I have a dream!

i have a dream gay marriageSta per aprirsi il periodo più queer dell’anno: giugno – per chi non lo sapesse – è il mese a più alta concentrazione di Gay Pride (nazionali, europei, internazionali… sapete anche il perché?) dell’anno. A Cagliari, con cognizione di causa, l’hanno chiamato Queeresima.
Quindi, per chi ha tempo e voglia, ci sarà da divertirsi (QUI ci sono alcune date italiane).

Però, in questo momento di grandi rivendicazioni e lotte per i diritti e di qualche bella soddisfazione (no, non in Italia, state tranquilli!), mi sembra che manchi una figura simbolo, un leader in cui ci si possa riconoscere. Sì, oltreoceano c’è l’unica e inimitabile Ellen, our leader!, ma è dai tempi di Harvey Milk che manca una grande figura politica.
Forse perché è finito il tempo dei grandi comizi (ma Grillo li fa, e vince), forse perché è finita la vecchia politica (ma questo si dice dal ’94), forse… sarà l’acqua, sarà l’aria, sarà il caffè, ma vorrei provare a immaginare cosa potrebbe dire, con molto orgoglio, un* Martin Luther King della nostra sponda, nel 2012:

«Oggi, amici miei, vi dico: anche se dobbiamo affrontare le difficoltà di oggi e di domani, io continuo ad avere un sogno.
E nel mio sogno tutti e tutte sono davvero uguali davanti alla legge e hanno gli stessi diritti e doveri, come singoli e come coppie.

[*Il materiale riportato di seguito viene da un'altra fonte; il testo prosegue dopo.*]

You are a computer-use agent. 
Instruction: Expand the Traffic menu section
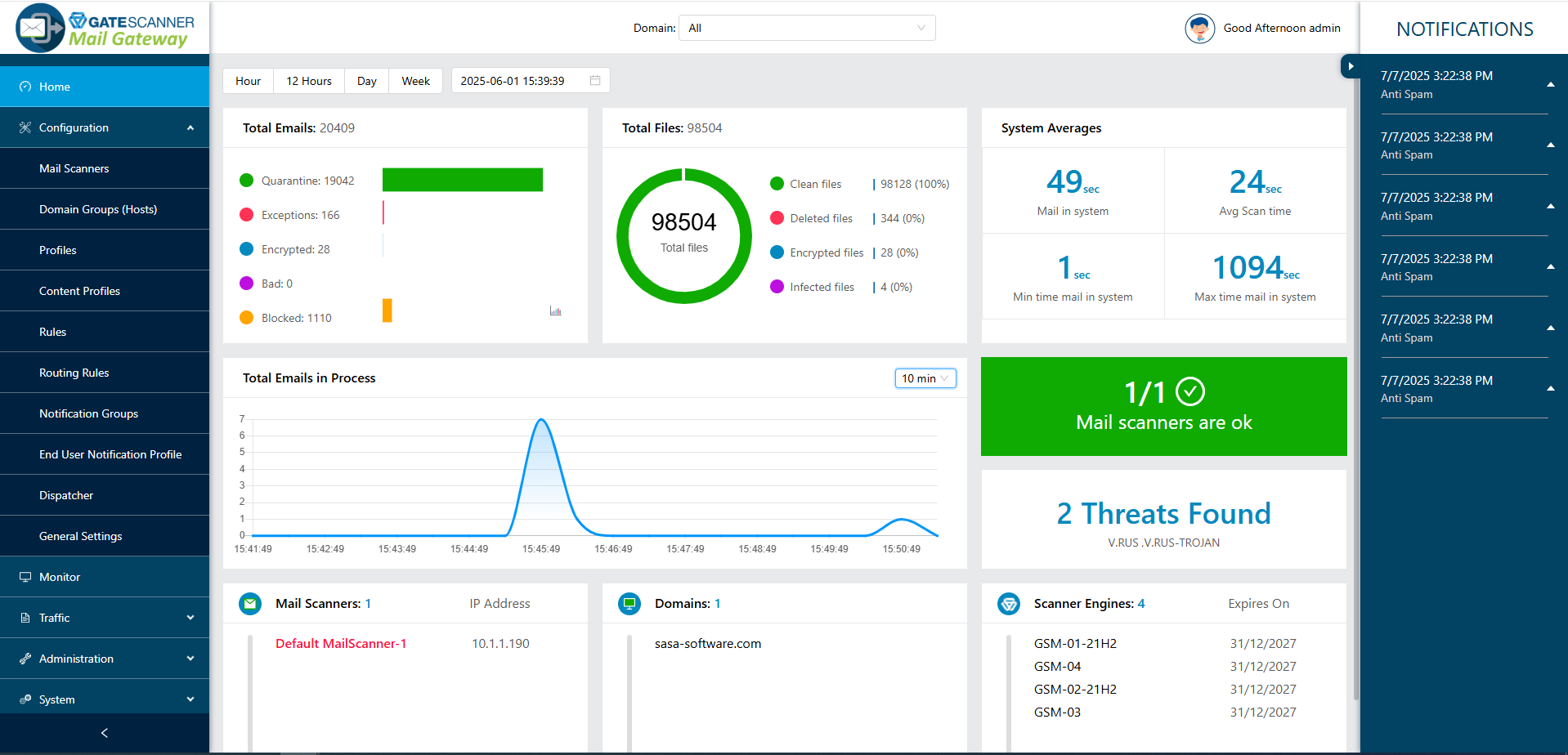(x=105, y=618)
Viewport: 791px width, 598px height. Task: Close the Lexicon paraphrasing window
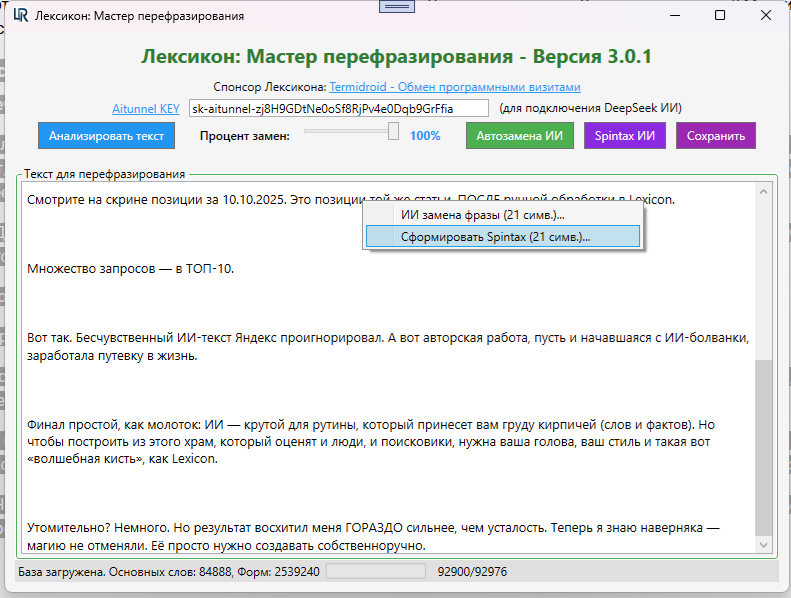(765, 16)
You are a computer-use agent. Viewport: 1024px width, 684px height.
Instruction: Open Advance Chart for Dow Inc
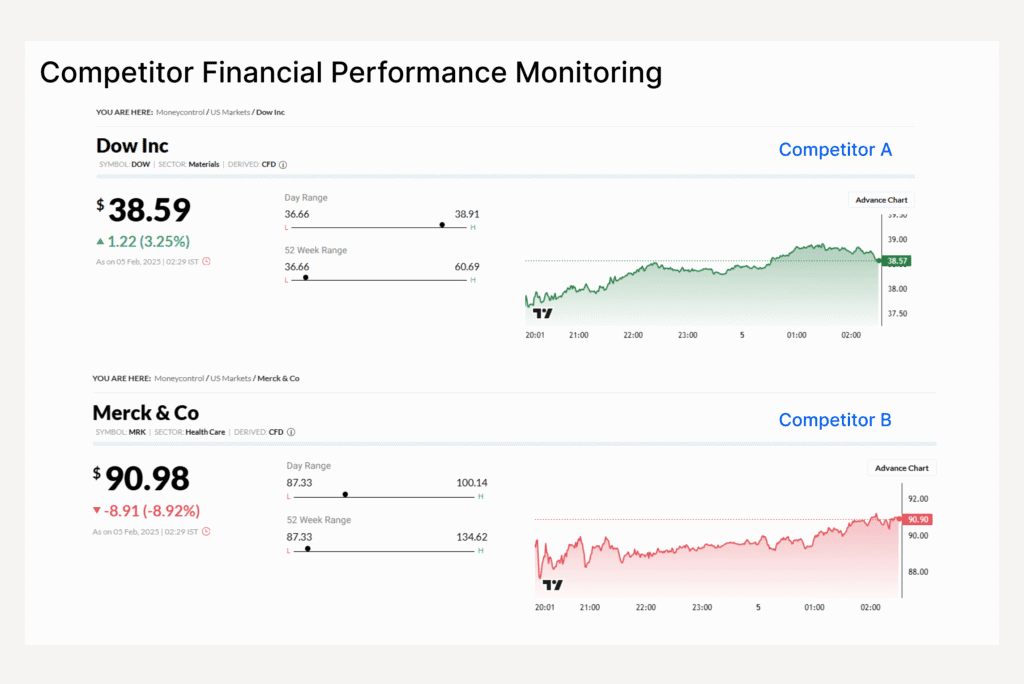tap(881, 199)
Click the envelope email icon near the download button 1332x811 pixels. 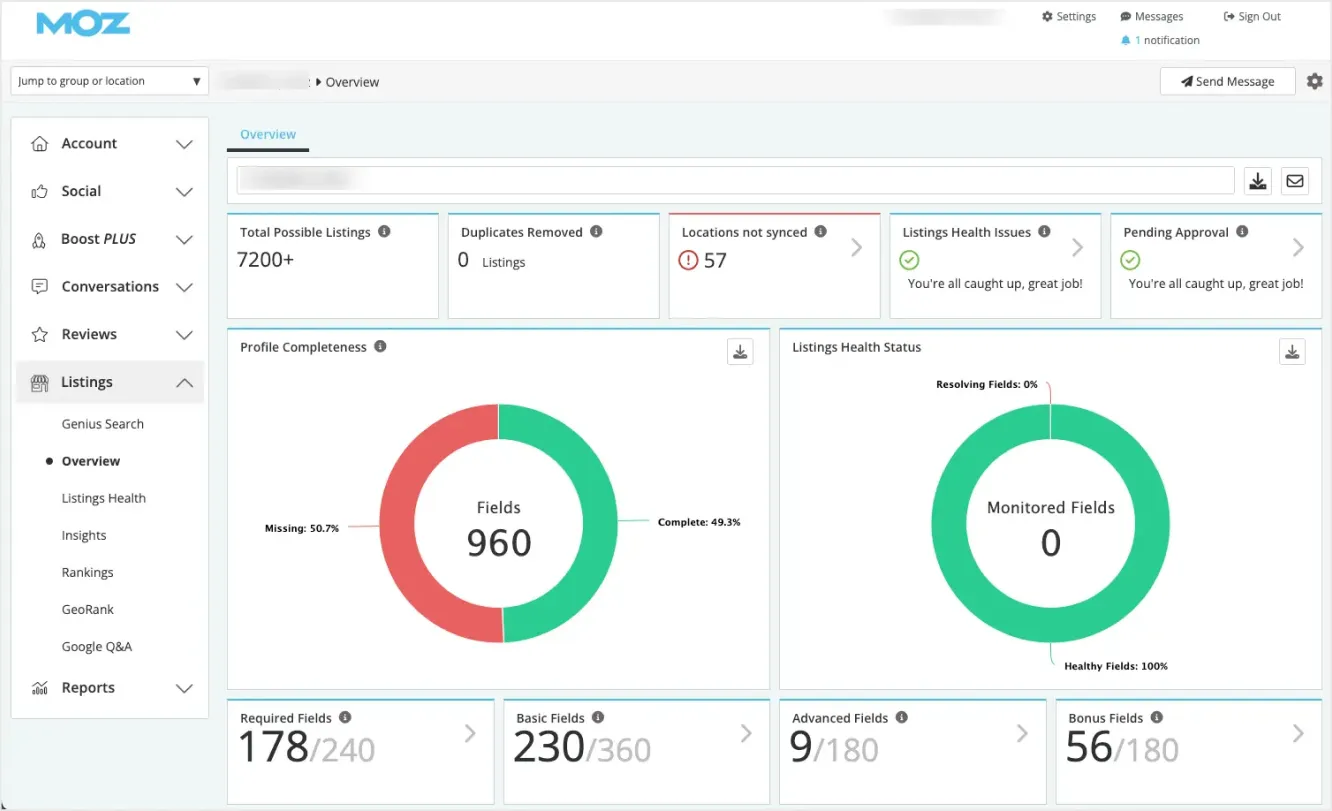[1295, 180]
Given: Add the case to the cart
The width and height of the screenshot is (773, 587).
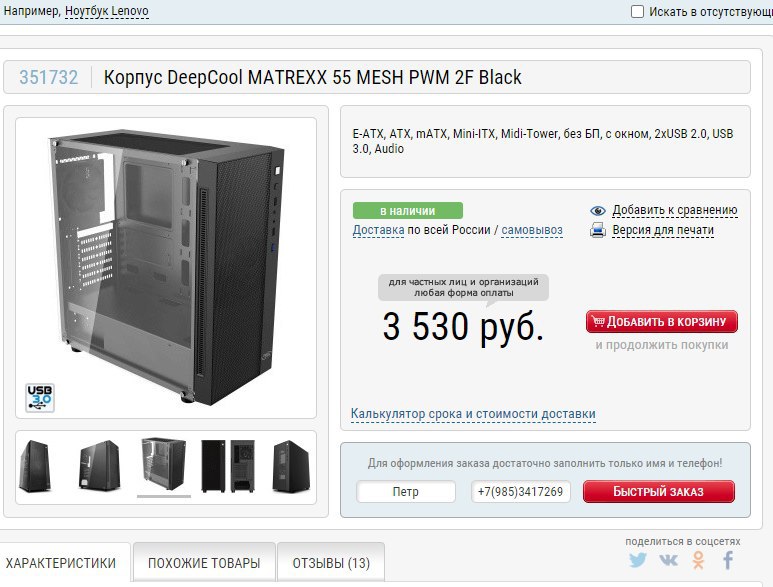Looking at the screenshot, I should coord(662,322).
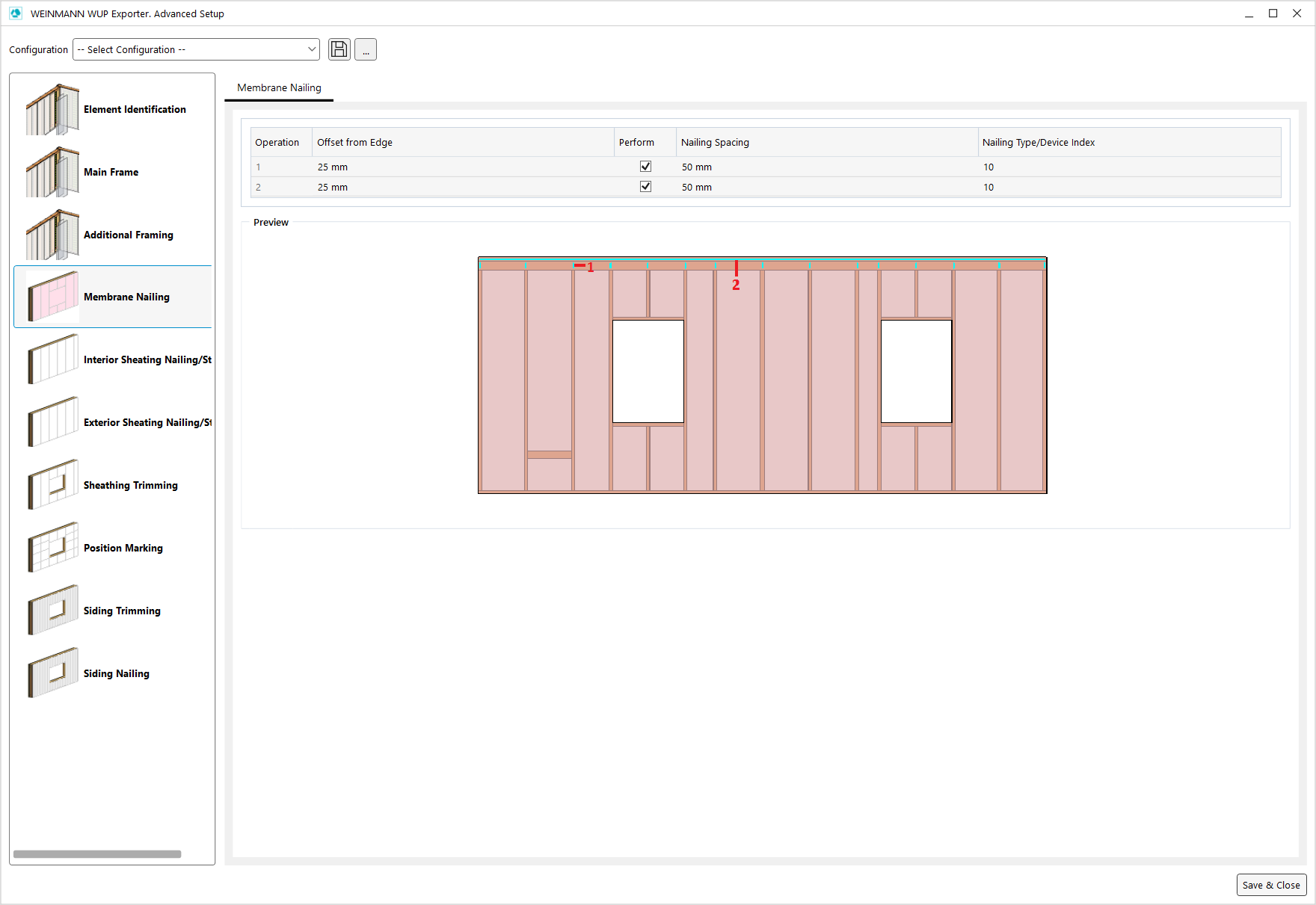This screenshot has width=1316, height=905.
Task: Click the sidebar horizontal scrollbar
Action: pos(97,854)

Ho un sogno, che un giorno gli omosessuali non saranno più condannati a morte per il loro orientamento.
Ho un sogno, che un giorno non si dovrà fare coming out perché, per davvero, a nessuno importerà niente con chi gli altri vanno a letto.
Ho un sogno, che un giorno se un* giovane si innamorerà di una persona del suo stesso sesso, non dovrà passare mesi di pena e non verrà mandat* a farsi visitare, se scopert* dai genitori.
Ho un sogno, che un giorno etero e gay frequenteranno gli stessi bar, le stesse discoteche e non ci sarà bisogno di Gay Pride perché ognuno sarà orgoglioso di essere ciò che è, senza paura.

Oggi ho un sogno.
Sogno un mondo in cui “gay” non sia un insulto, in cui essere transessuale non significhi essere un mostro, in cui vedere due ragazze che si baciano non venga mai paragonato a qualcuno che fa pipì per strada…
Sogno un mondo in cui anche i film e telefilm lesbici finiscano bene.»